[1] OPINION
[2] The defendant, Edward Notorantonio, appeals from a summary judgment entered against him in the Superior Court and in favor of the plaintiff, Mildred Reed. On June 30, 1977, the defendant executed and delivered to the plaintiff a promissory note in the amount of $32,500. At the time the loan was made, the defendant was doing business as Notorantonio Building and Wrecking. The purpose of the loan was to finance the demolition of the Red Bridge that connected the cities of Providence and East Providence. The defendant was employed as a subcontractor for this project, having been hired by Siebert and Associates Contracting, Inc., the general contractor.1
[3] The promissory note set forth a schedule of payments to be made by defendant to plaintiff. The defendant made timely payment of the first two installments in the total amount of $11,500. Subsequent payments, however, were not made in accordance with the terms and conditions of the note. The apparent reason for the nonpayment of these later installments was that funds were being withheld by the State of Rhode Island pending satisfactory completion of the project.2
[4] The plaintiff instituted the present action in September 1977. Shortly thereafter, the parties attempted to negotiate a settlement of their differences. As a result of these negotiations, defendant executed an assignment of funds due him for completion of the project. Monies were paid under this assignment to the attorneys for plaintiff and defendant as escrowees and disbursed to both parties. As of December 1977, however, a principal balance of $19,674 remained on the note.

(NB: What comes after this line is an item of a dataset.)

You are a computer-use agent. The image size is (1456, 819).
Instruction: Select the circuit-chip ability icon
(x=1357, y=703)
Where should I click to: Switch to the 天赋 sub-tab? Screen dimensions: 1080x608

[5] On September 21, 1981, plaintiff's motion for summary judgment was heard by a justice of the Superior Court. The motion was granted, and judgment was entered in favor of plaintiff. The defendant argues upon appeal to this court that the trial justice erred in granting the motion because a material question of fact remained concerning whether the assignment executed by defendant modified the promissory note.

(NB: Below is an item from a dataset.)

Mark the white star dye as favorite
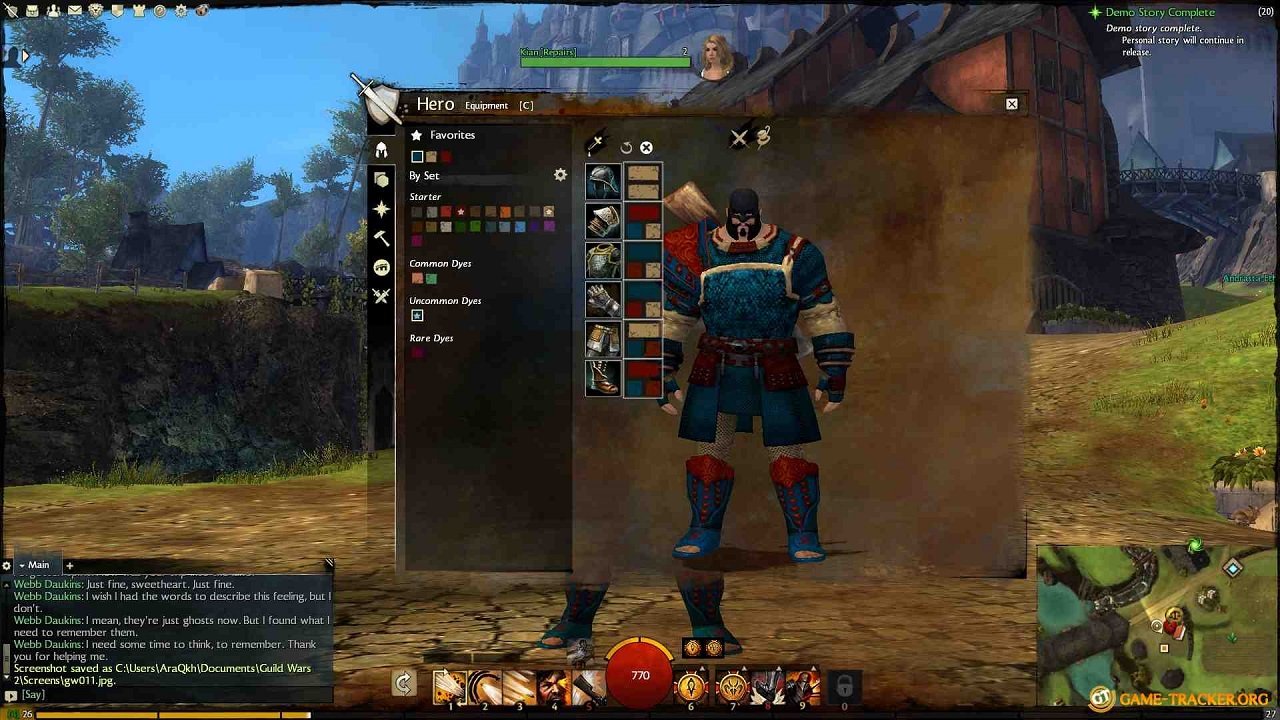(x=460, y=212)
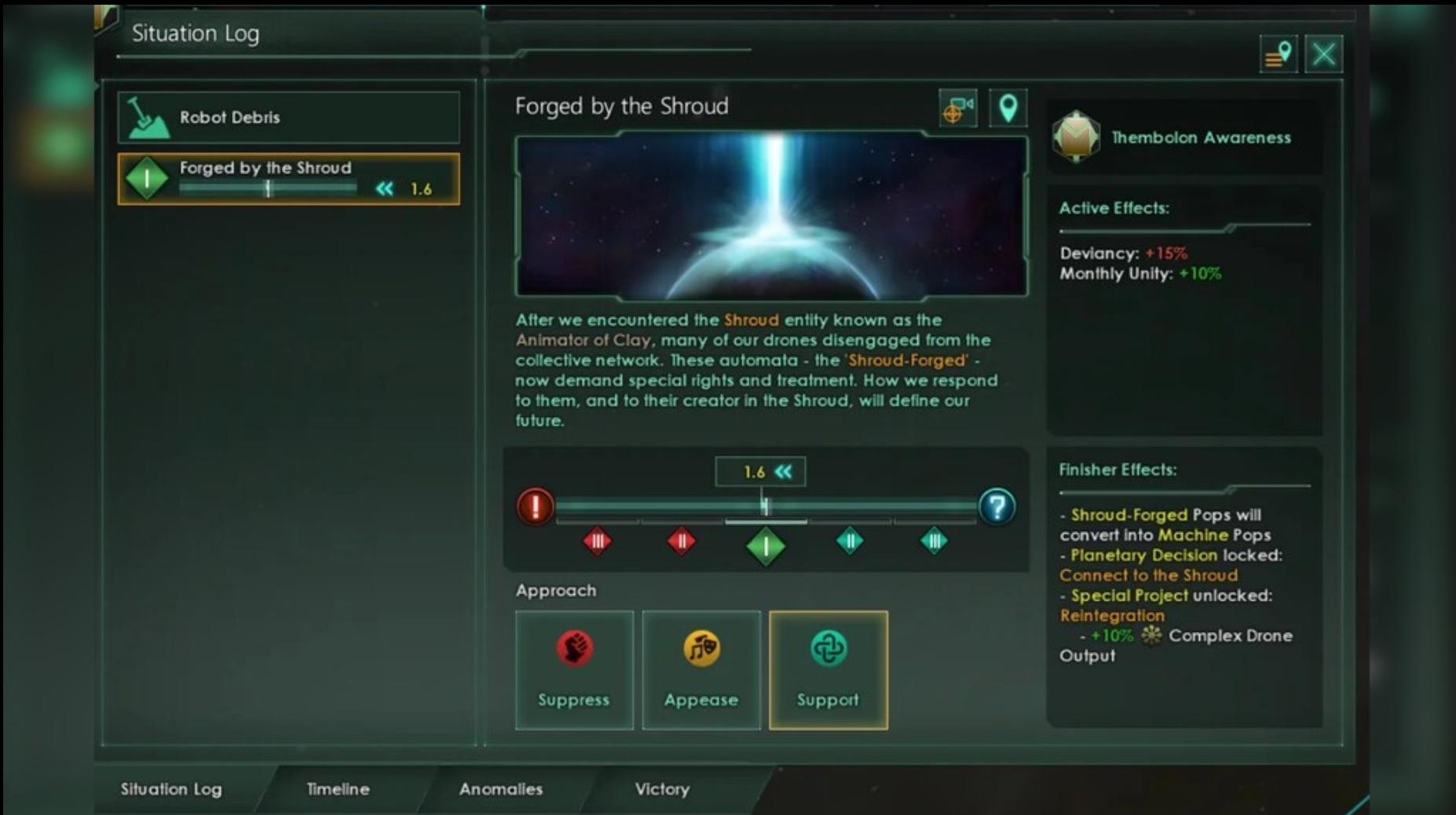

[6] It is well settled that "[s]ummary judgment is a drastic remedy and should be cautiously applied. Nevertheless, when there is no genuine issue of any material fact and the moving party is entitled to judgment as a matter of law, summary judgment properly issues." Saltzman v. Atlantic Realty Co., R.I.,434 A.2d 1343, 1344-45 (1981); see Ardente v. Horan, 117 R.I. 254, 256-57, 366 A.2d 162, 164 (1976); Ladouceur v. PrudentialInsurance Co., 111 R.I. 370, 373-74, 302 A.2d 801, 803, (1973). In the present case, upon review of the various pleadings, affidavits, and documents *Page 956 before him, the trial justice found that there was no material issue of fact. Specifically, he found that the terms of the promissory note were quite explicit and that there was uncontroverted evidence before him that the note had not been paid in accordance with these terms.
[7] The only possible issue, according to the trial justice, was the question of whether defendant's assignment of funds due him for work performed on the project constituted a novation. Defense counsel quite candidly represented to the trial justice that it was not defendant's position that plaintiff had relinquished her rights under the note in exchange for the assignment. On the basis of that representation, in conjunction with his other findings the trial justice granted plaintiff's motion for summary judgment.
[8] It is the defendant's position that the trial justice should have considered the questions of whether the project was completed and whether there were monies due and owing defendant for work performed. We disagree. These questions become relevant only if the assignment was intended to modify the terms of the note. In light of the record before us, we must agree with the determination of the trial justice that no such modification or novation was intended. It is our opinion, therefore, that no issue of any material fact exists and that summary judgment was appropriate in this case.
[9] For the stated reasons, the defendant's appeal is denied and dismissed, the judgment below is affirmed, and the papers are remanded to the Superior Court.